When I did an SLR photography course earlier this year, I was the only one in the class who was shooting on film. The rest had digital SLR cameras. Though I felt like a dinosaur at the start, I learned to appreciate many things about film photography.


It also got me reflecting on a range of other technologies and media that have been superseded by digital technology – what you could call ‘analogue’ technologies, for lack of better word. And I was inspired to write an occasional series of posts in homage to ‘analogue’ technologies.

It is not a new use of the term, of course. Many have long described pre-digital technologies as analogue, after how clocks with hands were distinguished from digital ones. Analogue has become a very handy catch-all phrase.

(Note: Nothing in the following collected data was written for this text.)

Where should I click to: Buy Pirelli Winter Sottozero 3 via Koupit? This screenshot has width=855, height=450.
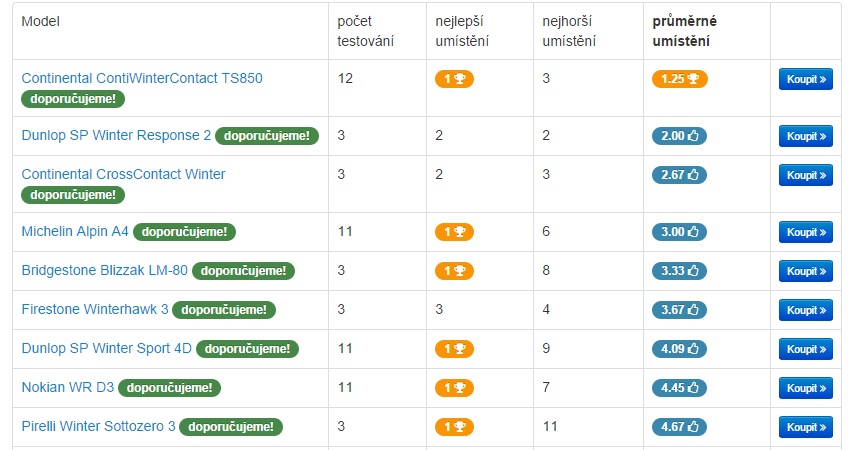pos(805,427)

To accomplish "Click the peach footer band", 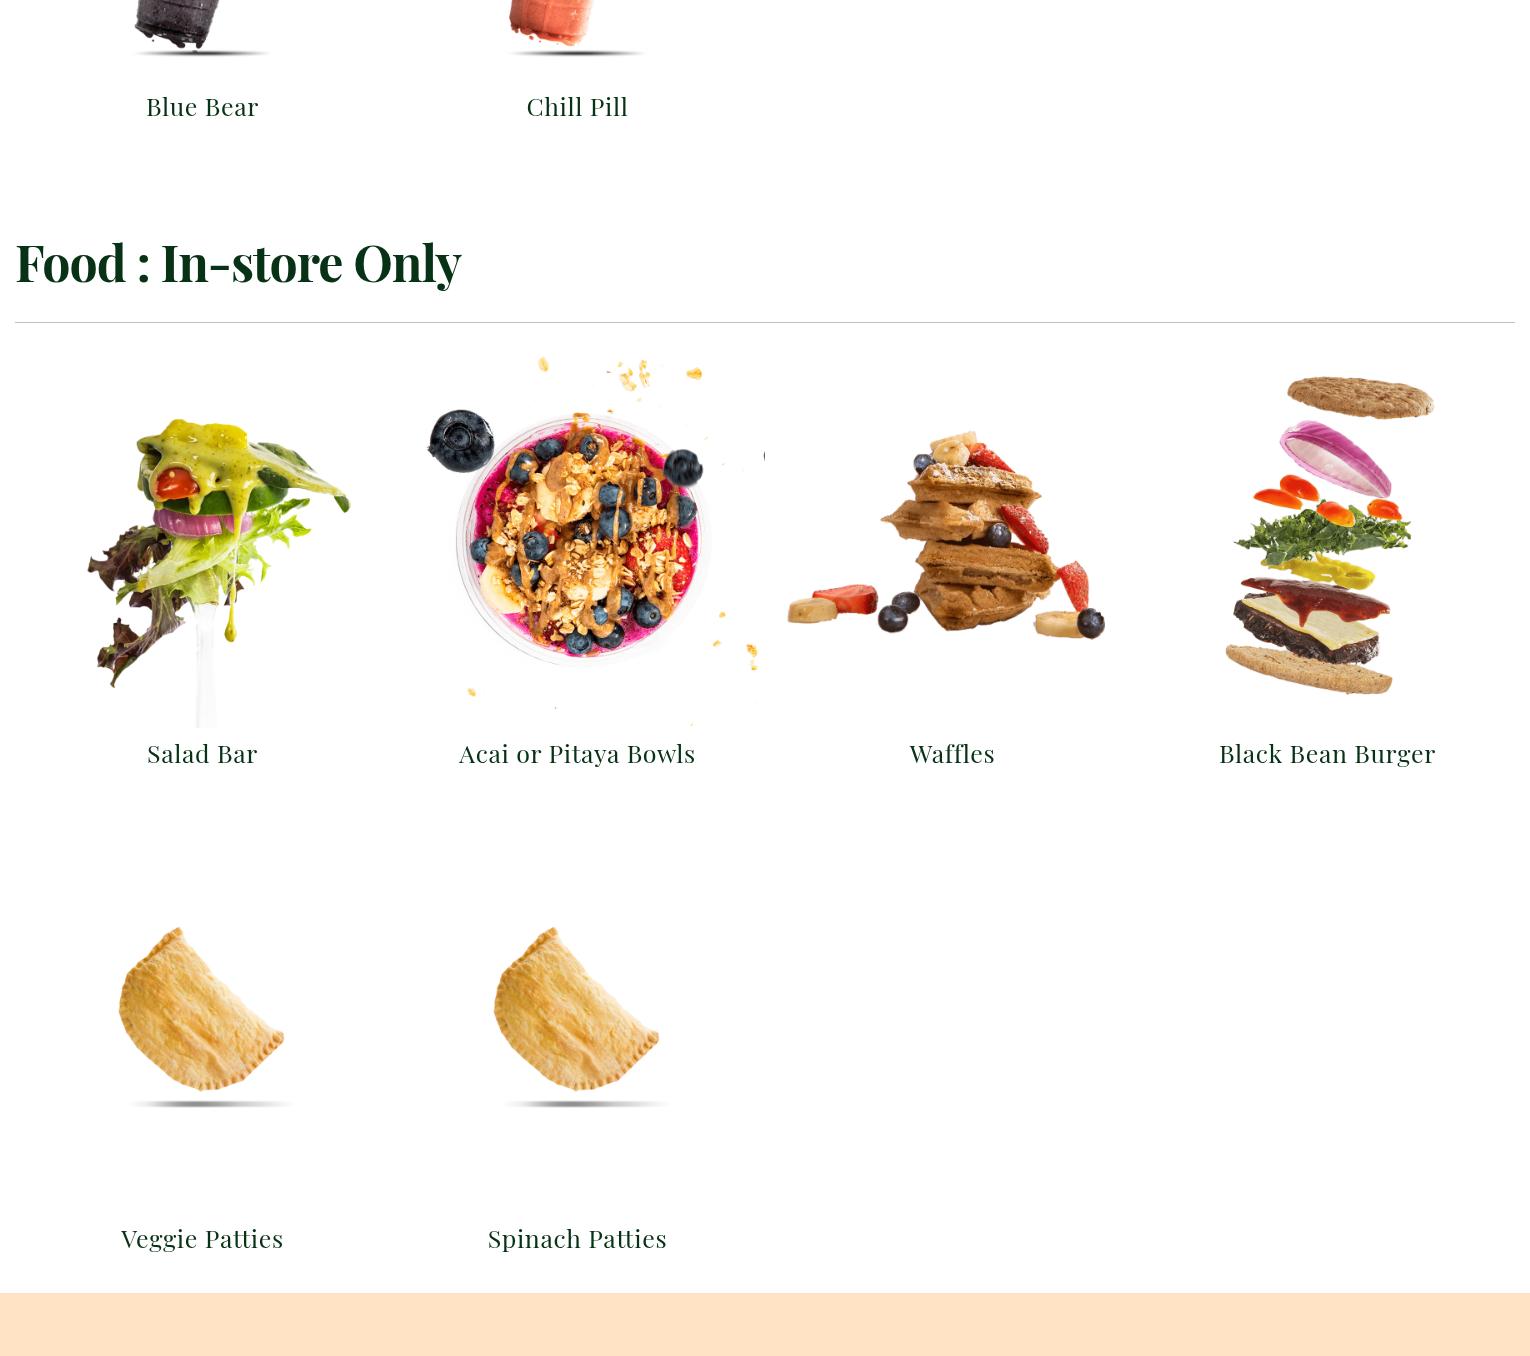I will coord(765,1324).
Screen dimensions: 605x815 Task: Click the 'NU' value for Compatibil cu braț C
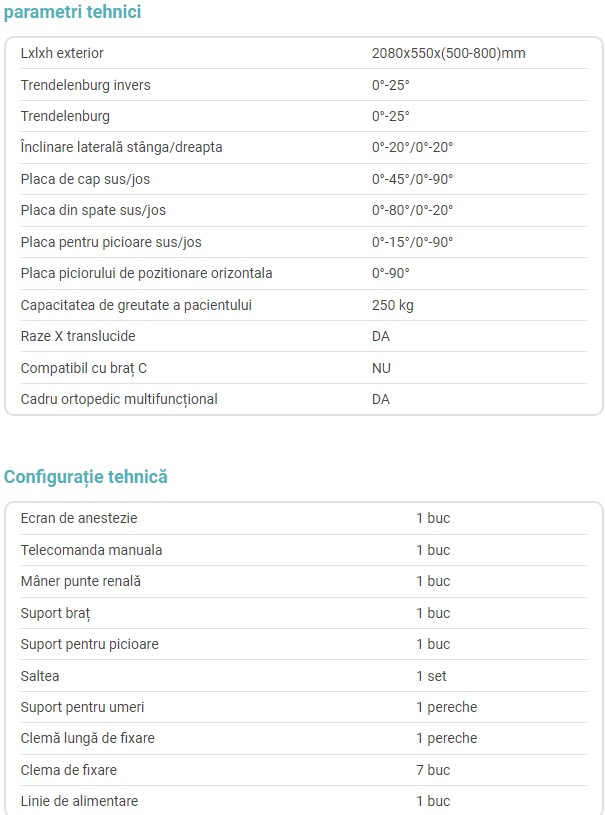381,368
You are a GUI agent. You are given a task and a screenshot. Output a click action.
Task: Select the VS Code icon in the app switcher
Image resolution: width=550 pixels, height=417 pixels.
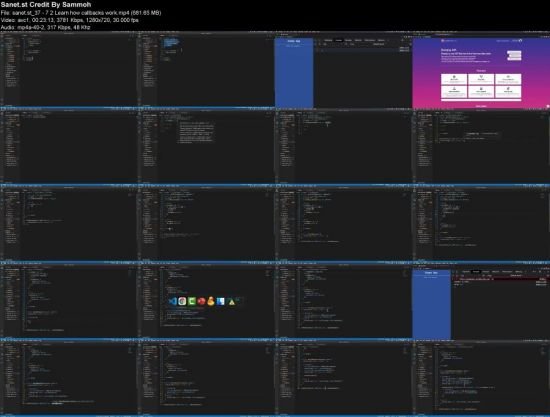(x=172, y=301)
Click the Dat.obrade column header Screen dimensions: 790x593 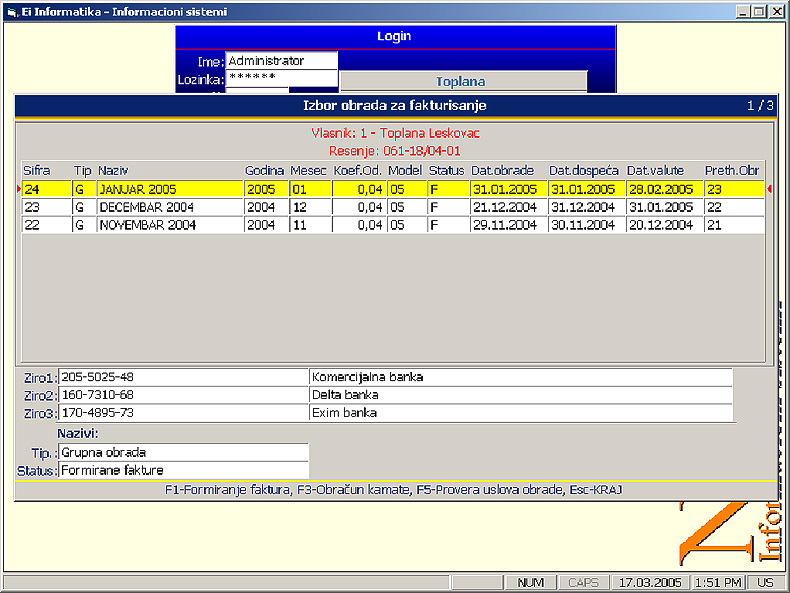pos(502,171)

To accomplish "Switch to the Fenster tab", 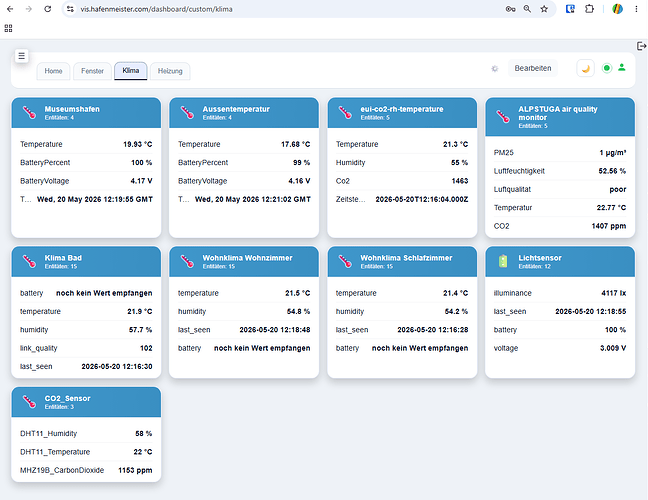I will pos(92,71).
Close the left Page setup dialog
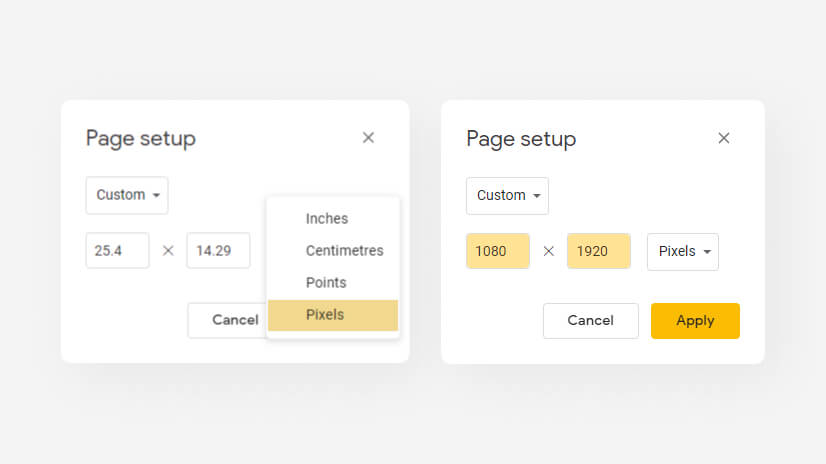This screenshot has height=464, width=826. [x=368, y=138]
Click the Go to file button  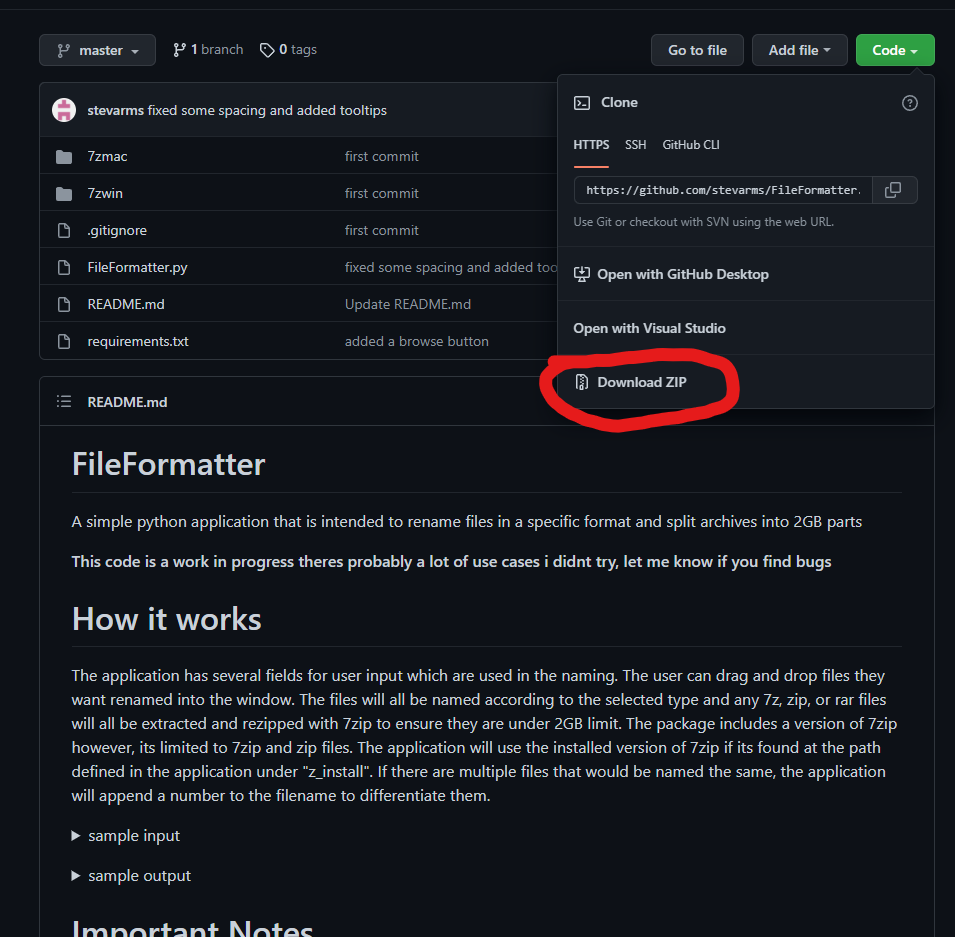(697, 49)
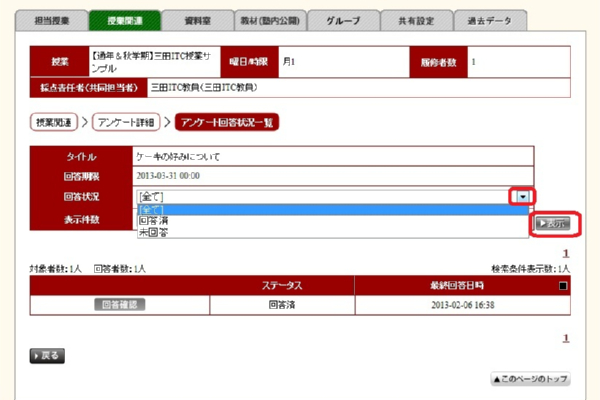The height and width of the screenshot is (400, 600).
Task: Click the 回答状況 dropdown arrow
Action: click(x=524, y=197)
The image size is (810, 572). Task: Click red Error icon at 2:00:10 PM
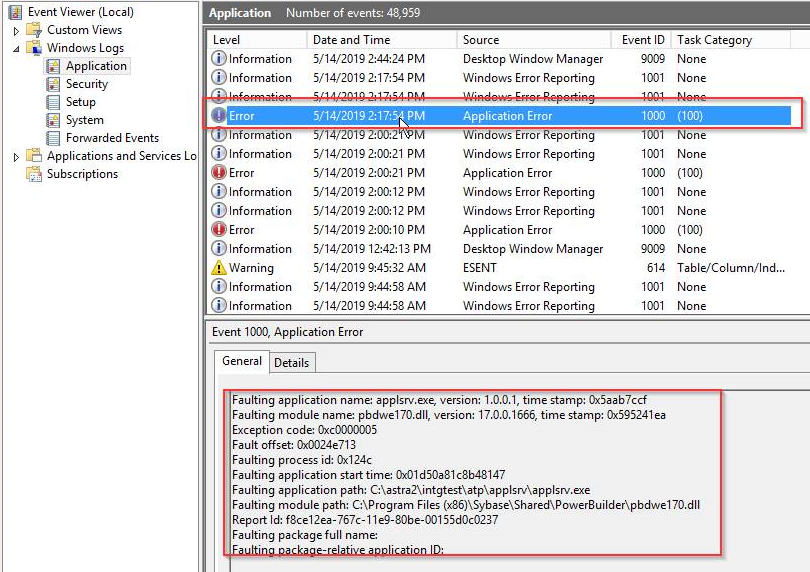(219, 230)
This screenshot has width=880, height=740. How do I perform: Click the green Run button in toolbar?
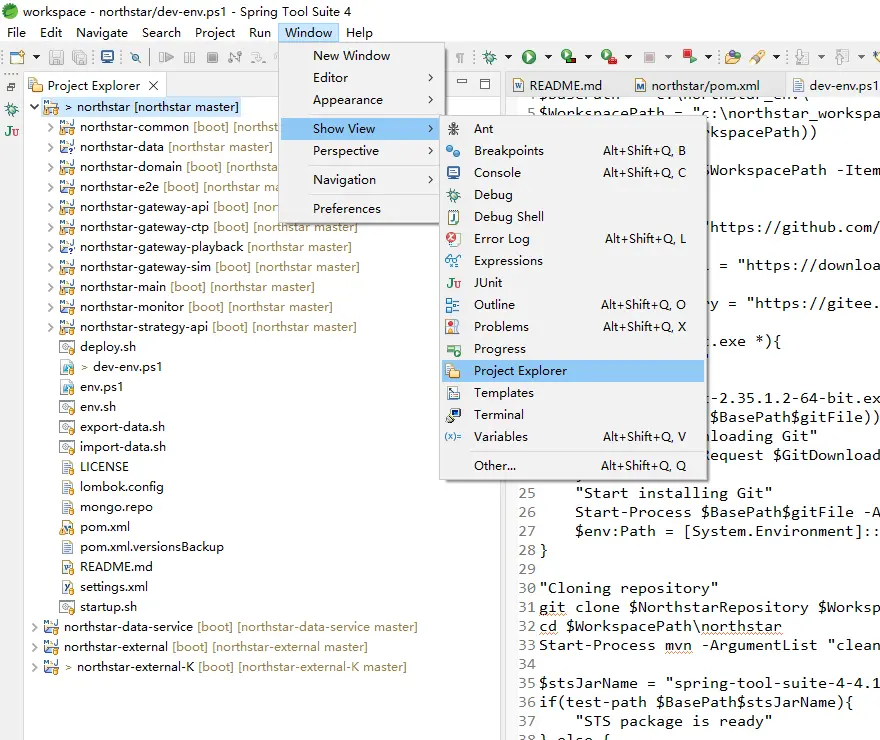(x=529, y=57)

There is a wide range of pre-digital media: 135 mm photographic film, black and white film, cassette tapes, video, vinyl records and even letters.

And there are many more technologies that have receded into our not-so-dim past: pre-electronic SLR cameras, transistor radios, reel-to-reel audio recorders, dial telephones, typewriters, fountain pens, and even the lowly pencil. And potentially cathode-ray tube TVs.

This won’t be an exhausting survey, but an idiosyncratic exploration drawing on my own experiences and reflections. So while I am not covering things many things, that is not stopping you from doing so, either in the comments or in your blogs.

The first in this ‘Analogue’ series will be a homage to film photography, so stay tuned.

What sets these technologies apart as analogue is that each has been superseded to some extent by a digital equivalent.

More significantly, analogue technologies are much, much slower than digital technologies. The speed of digital made it so much more appealing than the analogue equivalents. Paradoxically, in our fast-paced digital world, slowness is now what is increasingly appealing about analogue forms.

I’m no technophobe. I have enjoyed the digital revolution tremendously. But exploring analogue technologies offers a richness – not only of tapping some sentimental past, but of exploring new ways of experiencing and appreciating our world today.